The defense against the Daff Kanaari had gone far worse. This Eldadorian Prince may have outmaneuvered them; however his tactics showed his formal training. Nothing too creative, nothing too unique, sane waves of Lancers slashing at their lines from the safety of horseback and, with solid magical cover, he’d whittled them down.
To their East, the Angadorians with no magic had outfoxed Avek Noir and engaged a thin line of defenders in a much more bold and creative method, plunging deep into their ranks.
When they escaped south to a natural bowl, the Daff Kanaari had caught them and out-fought them with superior generals and better-trained warriors. With the aid of only marginal magical support, the Daff Kanaar had reduced them to a scant ten thousand.
Now they fought a running battle on the Eldadorian plains, trying to get to the Forgotten Sea where they could possibly negotiate or fight for ships to carry th
em out of Eldador.
Lelden Faire had been destroyed by their own magic. Avek Noir had descended into a useless funk, and Haldan Evoprosee had deserted them.
“Ymir Effecate Hagadashi,” Aniquen said, “our magic is more than adequate to the task; however we cannot do all of the work for you. Your warriors must fight.”
The woman snorted as one of her young boys fed her from a plate of fruit. More than once they’d walked in on her molesting them. Much as the race of Men could be vile, this woman seemed to revel in her perversion.
They’d have faired better with Xinto in his capacity as ambassador for them, however that no longer proved possible.
“It’s a trail of our blood, not yours, that they follow us in,” she told them. “We counted on your support and sent fifty thousand. You send four.”
“Five, your Grace,” Aniquen corrected her.
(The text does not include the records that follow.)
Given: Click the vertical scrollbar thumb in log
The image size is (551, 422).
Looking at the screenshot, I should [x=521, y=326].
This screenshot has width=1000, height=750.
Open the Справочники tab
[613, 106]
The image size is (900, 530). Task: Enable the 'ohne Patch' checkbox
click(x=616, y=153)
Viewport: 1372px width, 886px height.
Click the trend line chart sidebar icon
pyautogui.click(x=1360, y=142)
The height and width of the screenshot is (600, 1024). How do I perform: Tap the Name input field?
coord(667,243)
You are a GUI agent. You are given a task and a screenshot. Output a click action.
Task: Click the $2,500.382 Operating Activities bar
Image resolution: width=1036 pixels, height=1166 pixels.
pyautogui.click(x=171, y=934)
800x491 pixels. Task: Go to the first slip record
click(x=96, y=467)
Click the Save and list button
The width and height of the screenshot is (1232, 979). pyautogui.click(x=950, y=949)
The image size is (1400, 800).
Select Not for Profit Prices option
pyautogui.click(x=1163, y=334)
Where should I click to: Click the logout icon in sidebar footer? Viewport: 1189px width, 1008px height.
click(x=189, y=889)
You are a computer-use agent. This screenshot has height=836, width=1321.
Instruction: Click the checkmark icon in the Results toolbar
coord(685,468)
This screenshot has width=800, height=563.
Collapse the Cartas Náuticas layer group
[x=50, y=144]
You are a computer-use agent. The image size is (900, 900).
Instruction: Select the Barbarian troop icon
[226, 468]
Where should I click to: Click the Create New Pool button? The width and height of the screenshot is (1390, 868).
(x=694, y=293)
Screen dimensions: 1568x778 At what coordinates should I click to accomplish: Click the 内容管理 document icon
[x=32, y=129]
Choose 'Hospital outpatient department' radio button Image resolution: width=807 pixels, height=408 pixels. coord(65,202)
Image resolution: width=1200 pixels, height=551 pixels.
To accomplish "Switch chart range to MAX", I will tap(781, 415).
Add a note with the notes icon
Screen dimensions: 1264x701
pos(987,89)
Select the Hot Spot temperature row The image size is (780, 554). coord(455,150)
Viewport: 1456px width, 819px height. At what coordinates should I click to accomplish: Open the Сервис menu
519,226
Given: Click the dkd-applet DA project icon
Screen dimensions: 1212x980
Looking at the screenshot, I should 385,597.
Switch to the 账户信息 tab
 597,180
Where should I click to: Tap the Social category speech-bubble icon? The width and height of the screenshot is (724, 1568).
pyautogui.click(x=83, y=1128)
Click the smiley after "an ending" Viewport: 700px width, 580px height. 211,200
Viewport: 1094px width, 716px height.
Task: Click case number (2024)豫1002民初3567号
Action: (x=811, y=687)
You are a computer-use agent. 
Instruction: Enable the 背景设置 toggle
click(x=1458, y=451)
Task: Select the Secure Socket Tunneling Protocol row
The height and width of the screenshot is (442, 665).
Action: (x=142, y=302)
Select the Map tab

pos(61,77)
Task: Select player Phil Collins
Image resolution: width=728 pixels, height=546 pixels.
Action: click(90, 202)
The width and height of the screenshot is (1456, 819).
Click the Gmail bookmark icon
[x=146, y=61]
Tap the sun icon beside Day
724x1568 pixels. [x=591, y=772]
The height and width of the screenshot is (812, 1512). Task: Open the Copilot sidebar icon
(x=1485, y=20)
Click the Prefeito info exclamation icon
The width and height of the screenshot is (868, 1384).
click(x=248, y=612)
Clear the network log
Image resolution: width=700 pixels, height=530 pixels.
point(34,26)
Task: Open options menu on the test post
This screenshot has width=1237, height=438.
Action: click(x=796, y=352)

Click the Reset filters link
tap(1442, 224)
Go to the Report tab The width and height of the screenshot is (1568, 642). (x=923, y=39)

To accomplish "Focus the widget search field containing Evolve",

“One I found myself,” she said, and opened her disgusting maw for another grape. The boy fed her without expression.
“As be it,” Aniquen said, taking the seated posture of the discourser, not the arguer, not that the woman would recognize it. “We are represented, and it was we who won your freedom from the Prince, then again from the Daff Kanaar.”
When they couldn’t defeat the Daff Kanaar soldiers and all seemed lost, Aniquen had cast a spell that forced the water from the hills to the southeast. They’d exploded in dust, choking friend and foe alike and giving the Confluni the cover to retreat.
Aniquen had swooned and Zarshar had carried him, limp as a newborn, as they retreated. They’d left their severely wounded behind, Xinto of the Woods among them.
Xinto had been a calming voice of reason, proven by experience. Jack had proven more wily and insightful. It must have taken more than she could imagine to turn him.
“You must contact your King and demand more troops and more wizards,” the Ymir informed them, juice from the grape trickling down her chin.
“The agreement—” Aniquen began, but she waved him off.
“You’ve committed yourselves as we have,” she informed him. “Lupus the Conqueror swore to drive to our capitol if we ever struck at him again. Your king has broken a treaty with him. Who in either of our nations will be left standing, if he survives?”